Creatine Monohydrate: The King
Creatine is the most researched performance supplement in history. Period.
What It Does
- Increases phosphocreatine stores in muscle
- Supports faster ATP regeneration during high-intensity efforts
- May improve hydration status within muscle cells
- Modest but measurable strength and power gains over time
Dosing Protocol
Forget loading phases. They work, but they're unnecessary.
- 5g per day, every day
- Timing doesn't matter—morning, evening, pre-workout, post-workout, it's all the same
- Consistency is everything—creatine works through saturation, not acute dosing
If you miss a day, don't double up. Just take your normal dose the next day. It's a marathon, not a sprint.
What Form to Buy
Creatine monohydrate. Not HCL, not buffered, not ethyl ester. Monohydrate is the most studied, most effective, and cheapest option. Everything else is marketing.
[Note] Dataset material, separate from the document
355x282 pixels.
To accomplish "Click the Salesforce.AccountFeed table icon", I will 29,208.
Caffeine: The Performance Amplifier
Caffeine genuinely improves performance—but the dose-response relationship has limits, and the sleep cost is real.
Performance Benefits
- Reduces perceived exertion (everything feels slightly easier)
- Improves power output and endurance
- Enhances focus and reaction time
Optimal Dosing
- 3–6 mg per kilogram of bodyweight, taken 30–60 minutes pre-workout
- For an 80 kg lifter, that's 240–480 mg
- Start at the lower end and assess tolerance
- More is not better—above 6 mg/kg, side effects increase without proportional benefits
The Sleep Problem
Here's where most lifters sabotage themselves:
- Caffeine has a half-life of 5–6 hours
- If you train at 6 PM and take 400 mg of caffeine, half of that is still in your system at midnight
- Poor sleep destroys recovery, which destroys gains
The rule: Set a hard caffeine cutoff 8–10 hours before bed. If you sleep at 11 PM, your last caffeine should be by 1–3 PM at the latest.
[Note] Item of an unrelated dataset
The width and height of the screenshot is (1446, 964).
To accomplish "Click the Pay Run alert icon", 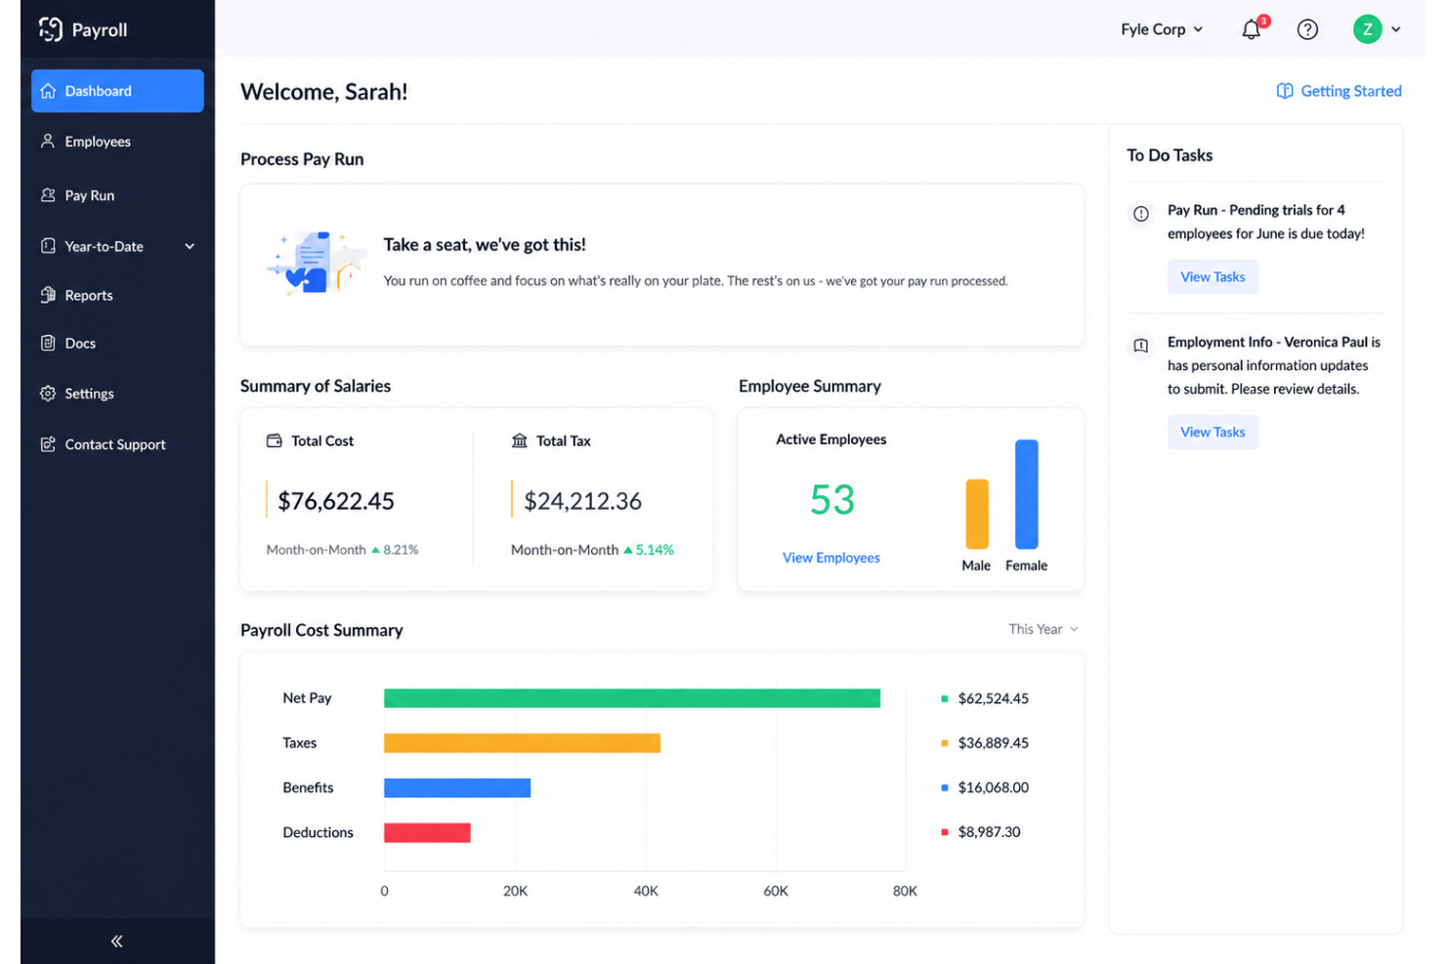I will pos(1141,214).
The Minimal Effective Stack
If you want the most evidence-backed, no-nonsense supplement stack:
- Creatine monohydrate: 5g daily, any time
- Caffeine: 3–5 mg/kg pre-workout, with a hard cutoff for sleep
- That's it. Everything else is optional or marginal
Vitamin D and omega-3s have merit for general health, but they're not performance supplements in the traditional sense. A blood panel will tell you if you're deficient—supplement accordingly.
The Bottom Line
Don't overthink it. Consistency with two proven compounds will outperform a cabinet full of flashy products every single time. Take your creatine, time your caffeine, protect your sleep, and train hard. That's the stack.